▸ **How to complete this task**: Only lines holding "value" are wanted; copy each of them from the records below.

── Dataset content

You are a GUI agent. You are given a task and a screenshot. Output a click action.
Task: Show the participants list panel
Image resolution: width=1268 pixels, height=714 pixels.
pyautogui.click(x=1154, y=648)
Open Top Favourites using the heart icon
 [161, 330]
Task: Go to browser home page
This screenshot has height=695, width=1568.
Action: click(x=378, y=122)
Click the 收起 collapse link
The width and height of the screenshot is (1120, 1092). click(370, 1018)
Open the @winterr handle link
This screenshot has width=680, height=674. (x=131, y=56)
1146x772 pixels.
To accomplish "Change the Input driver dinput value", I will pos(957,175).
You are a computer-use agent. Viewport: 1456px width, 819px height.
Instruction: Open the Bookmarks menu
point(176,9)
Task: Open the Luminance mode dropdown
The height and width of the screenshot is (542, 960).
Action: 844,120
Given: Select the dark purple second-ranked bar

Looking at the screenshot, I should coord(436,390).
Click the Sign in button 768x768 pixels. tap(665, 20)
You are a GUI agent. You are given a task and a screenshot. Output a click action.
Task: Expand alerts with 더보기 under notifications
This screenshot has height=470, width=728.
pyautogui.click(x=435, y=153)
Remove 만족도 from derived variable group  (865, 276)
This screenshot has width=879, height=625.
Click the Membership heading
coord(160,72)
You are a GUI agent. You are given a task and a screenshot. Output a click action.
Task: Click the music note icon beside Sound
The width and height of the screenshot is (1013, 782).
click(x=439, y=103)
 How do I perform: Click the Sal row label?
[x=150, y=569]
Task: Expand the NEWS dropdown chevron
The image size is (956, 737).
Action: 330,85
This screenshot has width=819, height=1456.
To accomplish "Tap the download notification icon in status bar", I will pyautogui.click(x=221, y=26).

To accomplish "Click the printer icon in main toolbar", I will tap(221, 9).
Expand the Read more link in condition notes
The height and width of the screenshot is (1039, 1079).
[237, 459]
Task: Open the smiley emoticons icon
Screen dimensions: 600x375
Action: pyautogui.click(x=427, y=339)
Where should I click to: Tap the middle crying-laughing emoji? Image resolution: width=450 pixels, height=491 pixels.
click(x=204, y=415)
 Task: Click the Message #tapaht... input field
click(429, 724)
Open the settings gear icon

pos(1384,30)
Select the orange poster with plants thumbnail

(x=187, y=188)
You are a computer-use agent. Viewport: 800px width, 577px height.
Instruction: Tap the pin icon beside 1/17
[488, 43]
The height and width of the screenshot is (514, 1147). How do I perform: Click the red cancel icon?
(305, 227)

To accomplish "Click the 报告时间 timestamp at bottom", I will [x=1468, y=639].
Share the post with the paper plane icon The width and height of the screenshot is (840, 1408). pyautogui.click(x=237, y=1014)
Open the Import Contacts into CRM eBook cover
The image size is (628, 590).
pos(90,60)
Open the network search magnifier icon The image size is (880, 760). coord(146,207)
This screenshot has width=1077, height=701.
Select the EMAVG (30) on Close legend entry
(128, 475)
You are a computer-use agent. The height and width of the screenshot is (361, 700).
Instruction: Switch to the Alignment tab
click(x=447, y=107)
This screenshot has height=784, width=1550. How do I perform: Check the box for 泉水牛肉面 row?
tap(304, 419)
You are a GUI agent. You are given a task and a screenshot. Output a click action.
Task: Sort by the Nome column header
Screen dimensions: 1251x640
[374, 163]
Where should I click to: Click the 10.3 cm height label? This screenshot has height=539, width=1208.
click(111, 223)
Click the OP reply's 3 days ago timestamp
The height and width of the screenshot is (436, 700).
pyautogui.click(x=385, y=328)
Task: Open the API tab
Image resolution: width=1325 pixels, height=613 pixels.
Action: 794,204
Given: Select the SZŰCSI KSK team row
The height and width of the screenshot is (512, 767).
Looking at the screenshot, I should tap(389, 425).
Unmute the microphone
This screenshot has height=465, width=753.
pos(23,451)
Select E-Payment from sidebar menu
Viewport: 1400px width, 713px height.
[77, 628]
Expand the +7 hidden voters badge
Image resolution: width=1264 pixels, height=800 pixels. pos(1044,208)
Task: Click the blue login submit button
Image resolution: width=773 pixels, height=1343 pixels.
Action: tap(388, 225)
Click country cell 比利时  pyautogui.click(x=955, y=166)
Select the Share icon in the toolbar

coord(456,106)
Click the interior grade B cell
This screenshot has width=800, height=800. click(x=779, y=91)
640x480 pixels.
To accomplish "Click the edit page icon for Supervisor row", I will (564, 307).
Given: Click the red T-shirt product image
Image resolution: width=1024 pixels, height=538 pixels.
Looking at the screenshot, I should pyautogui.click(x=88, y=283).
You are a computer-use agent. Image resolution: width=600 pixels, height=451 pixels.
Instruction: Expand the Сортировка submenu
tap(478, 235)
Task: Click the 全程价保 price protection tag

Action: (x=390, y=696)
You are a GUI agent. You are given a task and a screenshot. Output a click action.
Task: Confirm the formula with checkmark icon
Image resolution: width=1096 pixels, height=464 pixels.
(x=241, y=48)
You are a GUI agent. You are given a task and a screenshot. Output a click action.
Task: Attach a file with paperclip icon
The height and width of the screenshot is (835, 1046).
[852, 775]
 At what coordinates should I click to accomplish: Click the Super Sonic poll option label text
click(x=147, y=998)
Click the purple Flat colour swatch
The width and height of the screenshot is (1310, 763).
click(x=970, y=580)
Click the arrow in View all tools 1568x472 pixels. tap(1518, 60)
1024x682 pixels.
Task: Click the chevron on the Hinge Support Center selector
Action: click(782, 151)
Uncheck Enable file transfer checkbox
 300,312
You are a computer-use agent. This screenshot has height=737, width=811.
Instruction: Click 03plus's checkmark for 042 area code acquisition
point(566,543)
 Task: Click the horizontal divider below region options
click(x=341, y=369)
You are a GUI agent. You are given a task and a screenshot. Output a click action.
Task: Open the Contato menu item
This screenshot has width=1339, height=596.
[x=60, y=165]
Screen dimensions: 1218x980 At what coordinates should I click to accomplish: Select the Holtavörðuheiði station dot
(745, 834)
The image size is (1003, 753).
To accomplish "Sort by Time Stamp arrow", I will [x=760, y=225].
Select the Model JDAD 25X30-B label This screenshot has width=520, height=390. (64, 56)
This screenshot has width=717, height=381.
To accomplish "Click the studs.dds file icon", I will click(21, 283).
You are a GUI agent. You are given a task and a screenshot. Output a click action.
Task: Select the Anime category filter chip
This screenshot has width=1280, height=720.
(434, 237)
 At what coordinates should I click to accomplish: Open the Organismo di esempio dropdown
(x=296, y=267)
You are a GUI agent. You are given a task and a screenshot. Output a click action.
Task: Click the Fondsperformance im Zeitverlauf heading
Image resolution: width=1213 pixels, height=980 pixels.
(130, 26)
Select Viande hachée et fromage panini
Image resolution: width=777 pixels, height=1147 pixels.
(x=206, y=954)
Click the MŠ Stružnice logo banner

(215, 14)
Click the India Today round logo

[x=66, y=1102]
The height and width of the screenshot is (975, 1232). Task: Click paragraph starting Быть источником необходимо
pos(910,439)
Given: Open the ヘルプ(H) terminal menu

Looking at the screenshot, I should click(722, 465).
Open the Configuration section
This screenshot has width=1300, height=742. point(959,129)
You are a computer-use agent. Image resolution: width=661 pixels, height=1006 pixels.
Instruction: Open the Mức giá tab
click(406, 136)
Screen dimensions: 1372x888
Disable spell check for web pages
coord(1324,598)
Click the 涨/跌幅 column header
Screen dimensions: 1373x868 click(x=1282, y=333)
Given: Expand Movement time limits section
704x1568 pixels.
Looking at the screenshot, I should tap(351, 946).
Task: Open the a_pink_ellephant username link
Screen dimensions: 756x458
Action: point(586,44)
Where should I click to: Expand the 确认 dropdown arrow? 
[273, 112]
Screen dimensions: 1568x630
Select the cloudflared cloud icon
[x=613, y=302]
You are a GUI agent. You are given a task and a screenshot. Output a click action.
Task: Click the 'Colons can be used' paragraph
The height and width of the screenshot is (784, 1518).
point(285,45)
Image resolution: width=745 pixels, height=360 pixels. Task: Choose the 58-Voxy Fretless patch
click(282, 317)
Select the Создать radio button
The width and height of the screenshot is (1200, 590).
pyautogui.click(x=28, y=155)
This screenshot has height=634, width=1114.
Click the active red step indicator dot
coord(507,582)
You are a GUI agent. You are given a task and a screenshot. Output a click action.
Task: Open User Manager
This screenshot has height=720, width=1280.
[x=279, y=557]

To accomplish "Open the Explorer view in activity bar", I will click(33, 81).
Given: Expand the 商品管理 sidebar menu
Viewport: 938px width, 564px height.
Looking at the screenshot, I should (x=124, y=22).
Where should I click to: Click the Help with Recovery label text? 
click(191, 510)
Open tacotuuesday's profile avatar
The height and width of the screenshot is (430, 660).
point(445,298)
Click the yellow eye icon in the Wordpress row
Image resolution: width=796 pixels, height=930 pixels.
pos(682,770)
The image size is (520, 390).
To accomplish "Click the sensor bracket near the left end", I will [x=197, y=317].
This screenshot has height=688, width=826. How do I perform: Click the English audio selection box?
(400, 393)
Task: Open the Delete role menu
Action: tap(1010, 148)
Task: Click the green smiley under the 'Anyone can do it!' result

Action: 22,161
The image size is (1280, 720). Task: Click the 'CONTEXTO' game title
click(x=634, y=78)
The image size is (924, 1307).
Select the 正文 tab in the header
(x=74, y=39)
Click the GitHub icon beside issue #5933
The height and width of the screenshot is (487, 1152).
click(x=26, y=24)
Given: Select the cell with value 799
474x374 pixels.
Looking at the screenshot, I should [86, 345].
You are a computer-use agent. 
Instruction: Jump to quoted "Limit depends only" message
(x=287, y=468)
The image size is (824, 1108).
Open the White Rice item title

────

▸ **Reply to the exercise**:
To accomplish "Change the Input driver dinput value", I will pos(957,175).
Given: Select the cell with value 799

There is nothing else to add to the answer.